BEGIN Excerpted data
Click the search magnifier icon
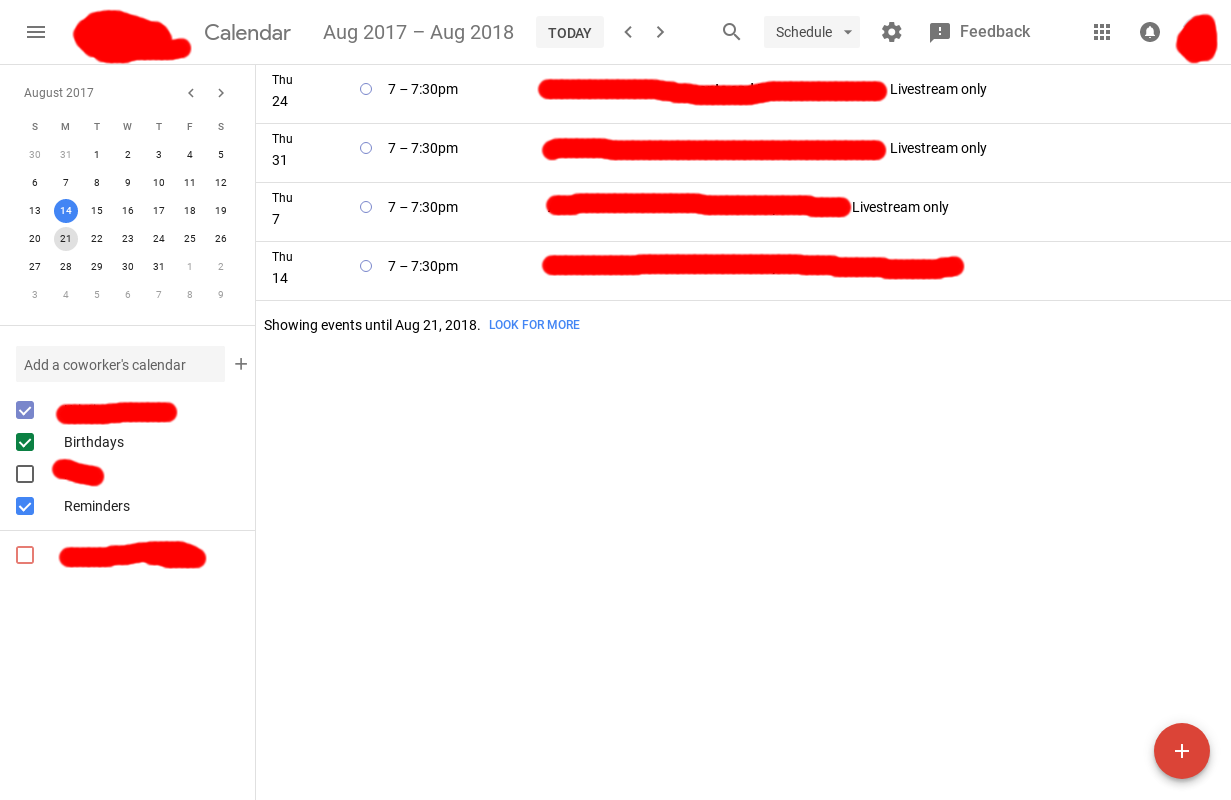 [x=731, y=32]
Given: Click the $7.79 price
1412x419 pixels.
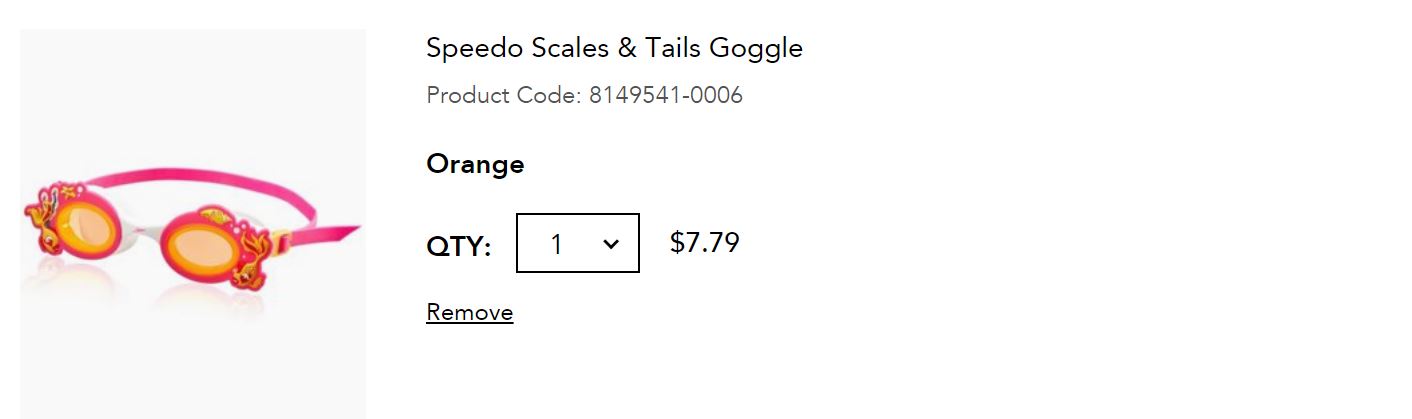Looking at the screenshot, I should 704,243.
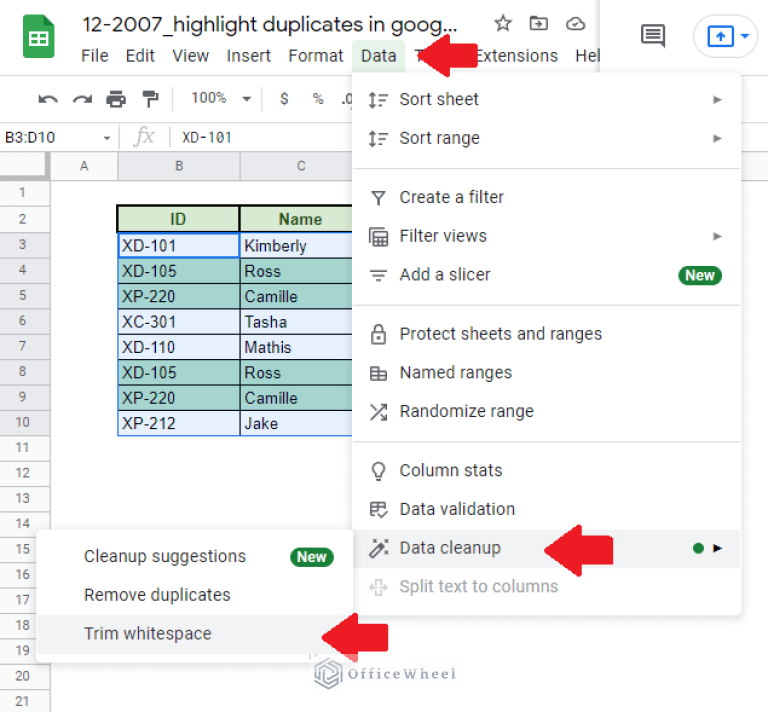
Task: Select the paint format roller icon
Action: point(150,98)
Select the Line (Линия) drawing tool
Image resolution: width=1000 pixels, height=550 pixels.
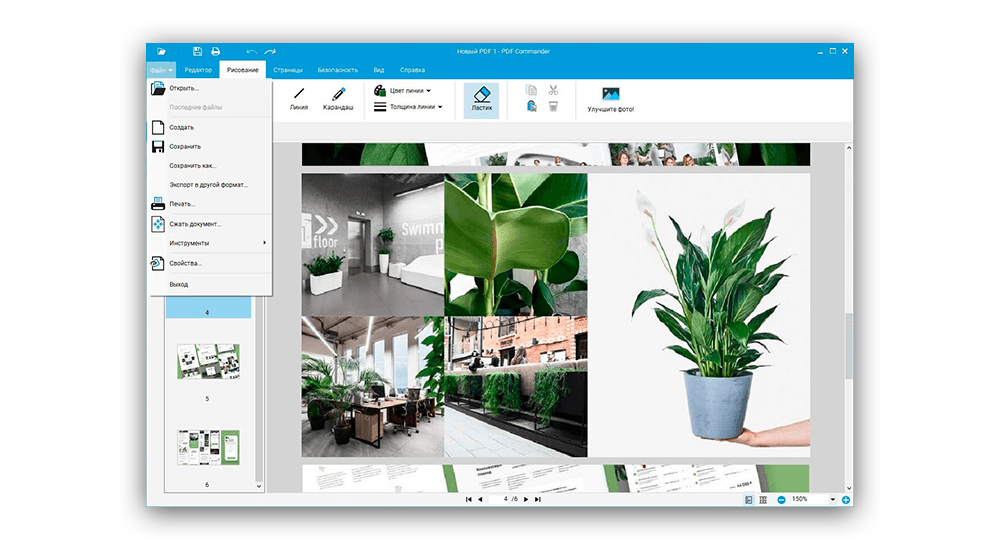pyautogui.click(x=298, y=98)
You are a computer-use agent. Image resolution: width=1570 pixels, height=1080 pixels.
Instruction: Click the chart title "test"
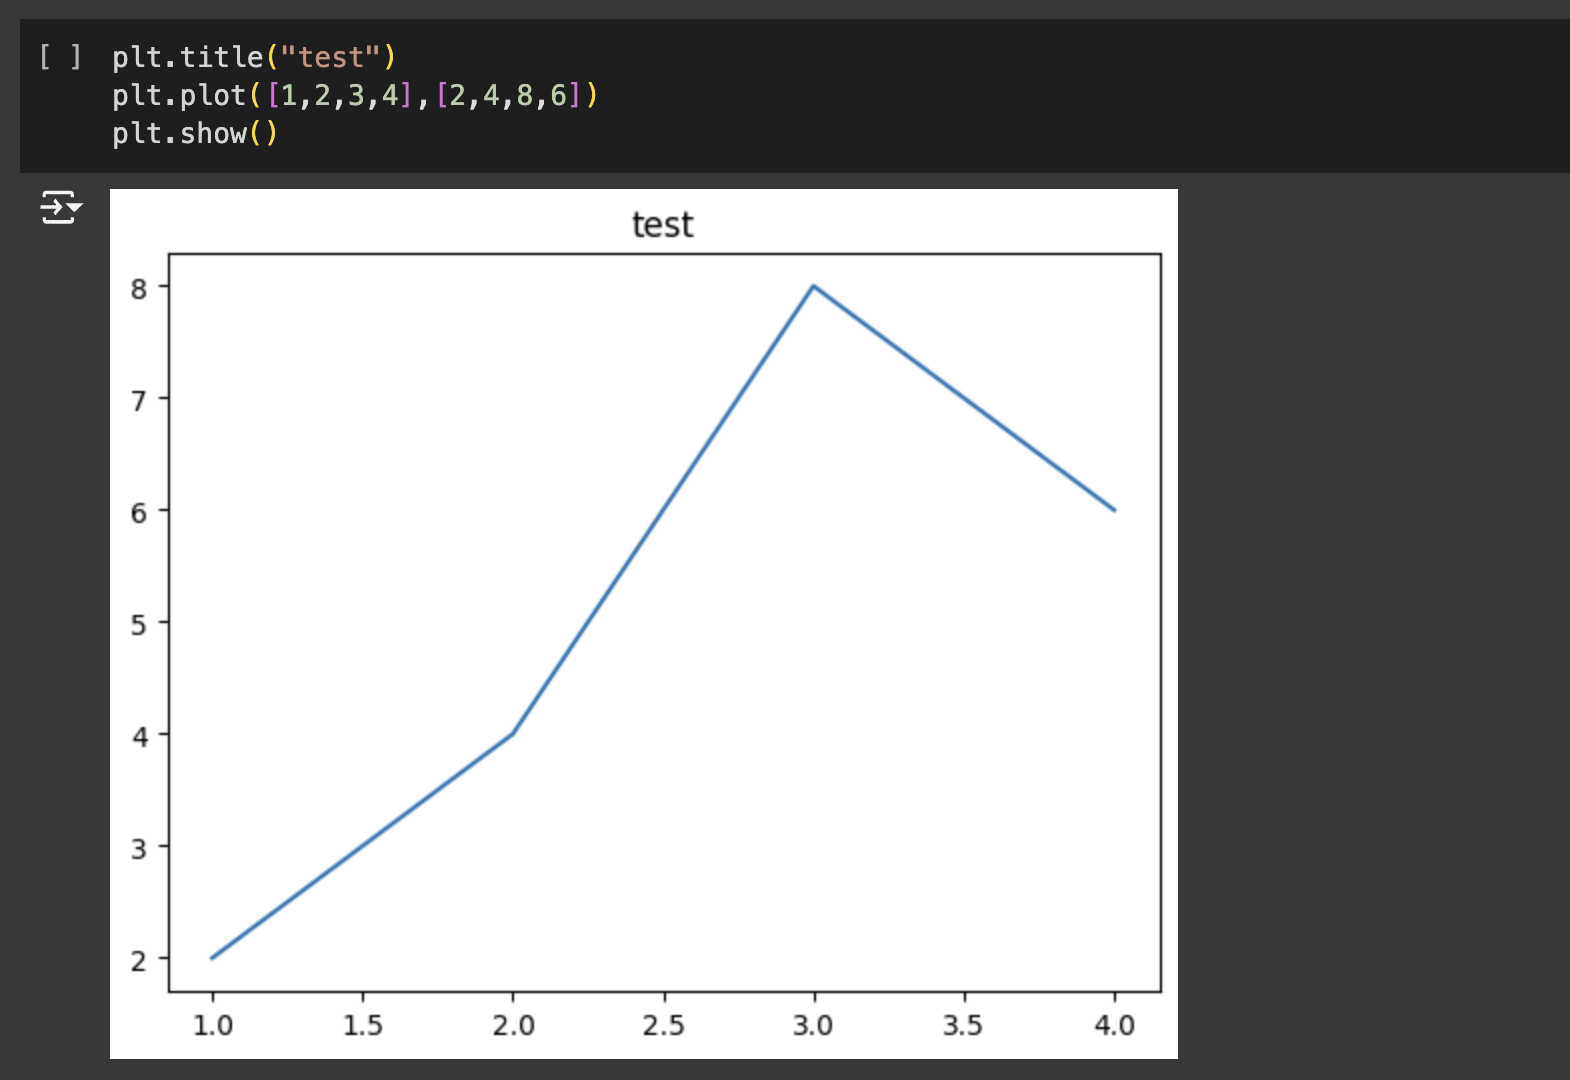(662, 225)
END Excerpted data
BEGIN Excerpted data
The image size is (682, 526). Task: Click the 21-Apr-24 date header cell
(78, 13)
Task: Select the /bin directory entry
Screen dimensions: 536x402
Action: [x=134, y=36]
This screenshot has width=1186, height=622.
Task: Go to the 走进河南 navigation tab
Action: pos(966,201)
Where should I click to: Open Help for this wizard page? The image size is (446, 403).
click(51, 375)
END Excerpted data
BEGIN Excerpted data
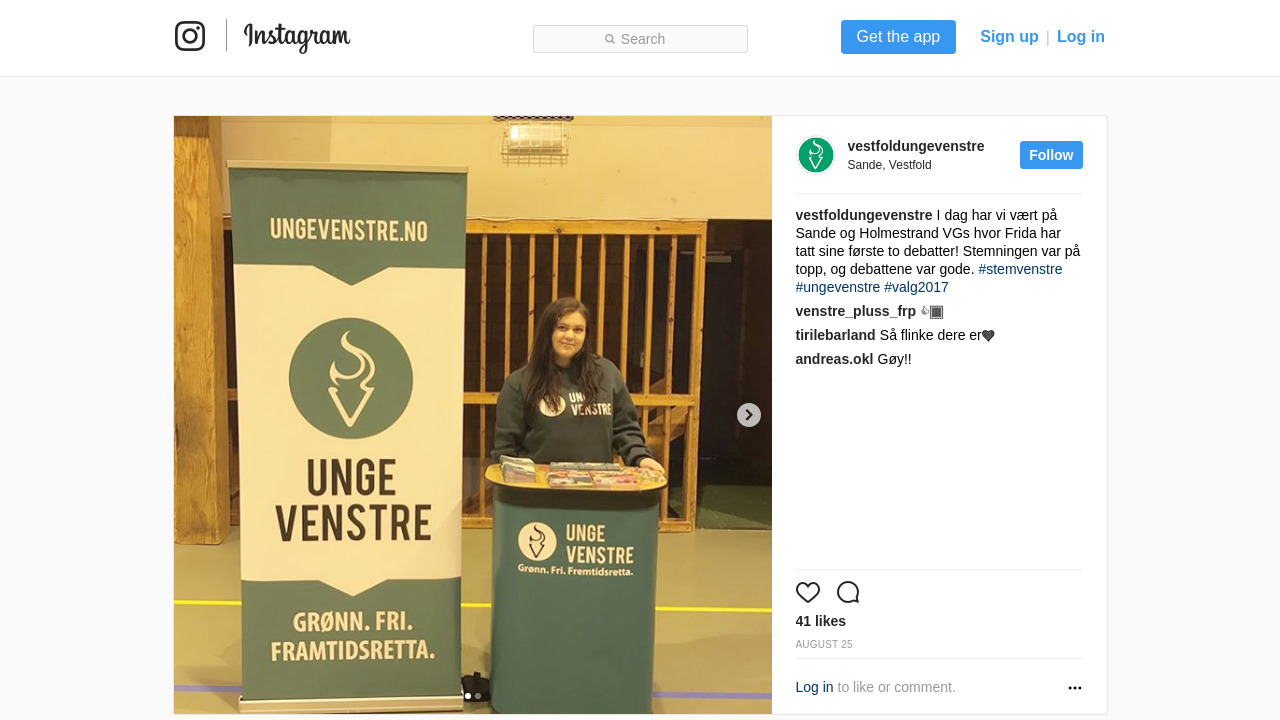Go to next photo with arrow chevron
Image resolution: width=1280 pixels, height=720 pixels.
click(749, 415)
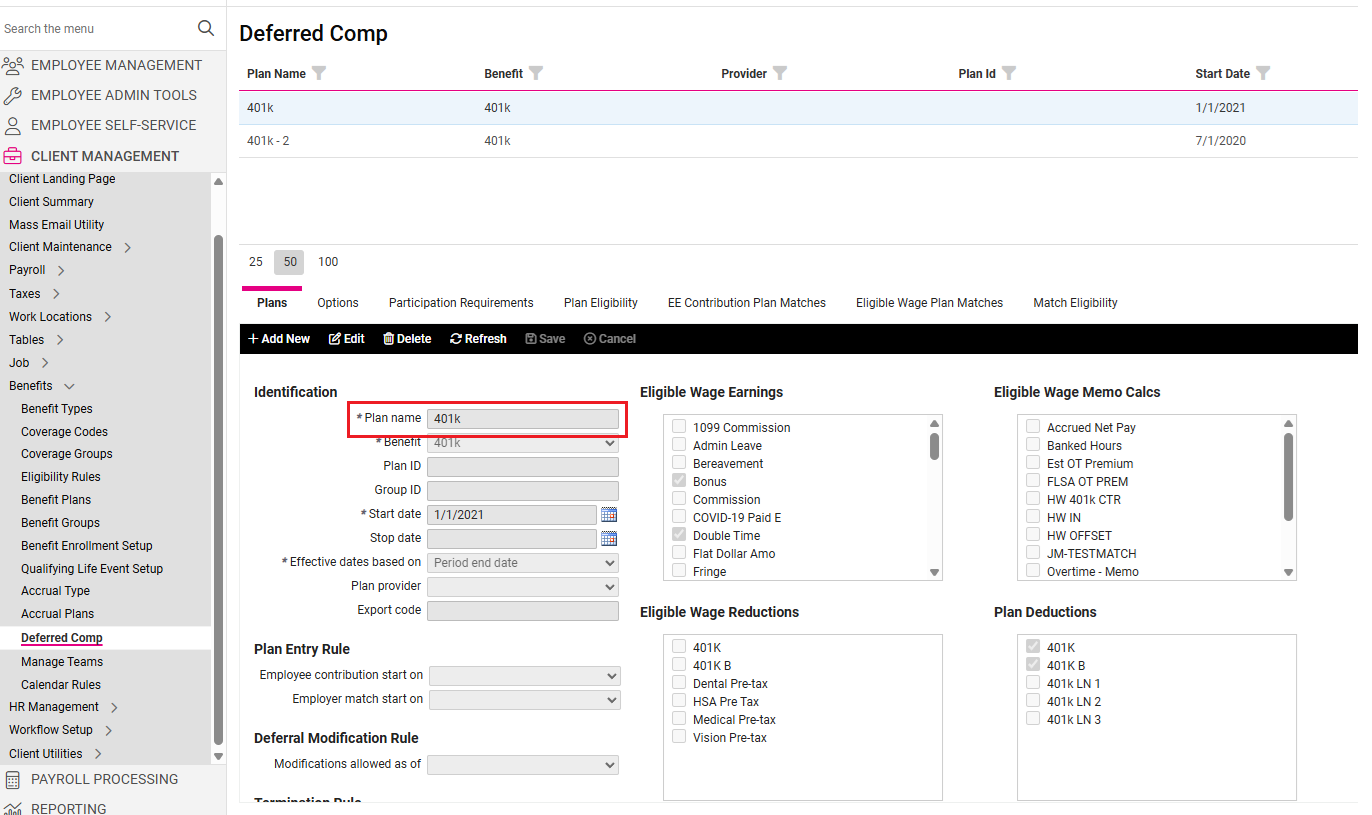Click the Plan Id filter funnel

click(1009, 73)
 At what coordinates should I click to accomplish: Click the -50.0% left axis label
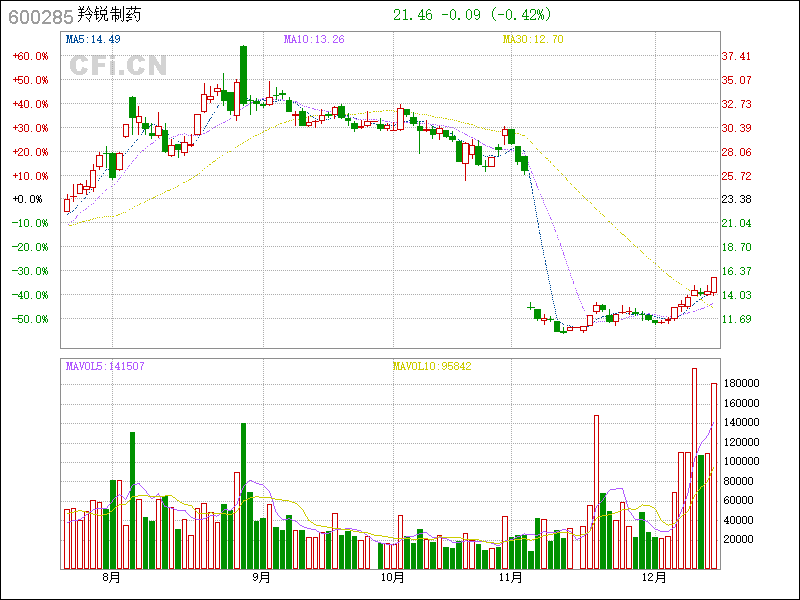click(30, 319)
END Excerpted data
Task prompt — Copy the lines above between the one holding "Click the search magnifier icon" and the one holding "Select the Line (Линия) drawing tool", inclusive. Drop the pictures.

Solution for this task —
Click the search magnifier icon
 [x=731, y=32]
Given: Click the $7.79 price
1412x419 pixels.
Looking at the screenshot, I should 704,243.
Task: Select the paint format roller icon
Action: point(150,98)
Select the Line (Линия) drawing tool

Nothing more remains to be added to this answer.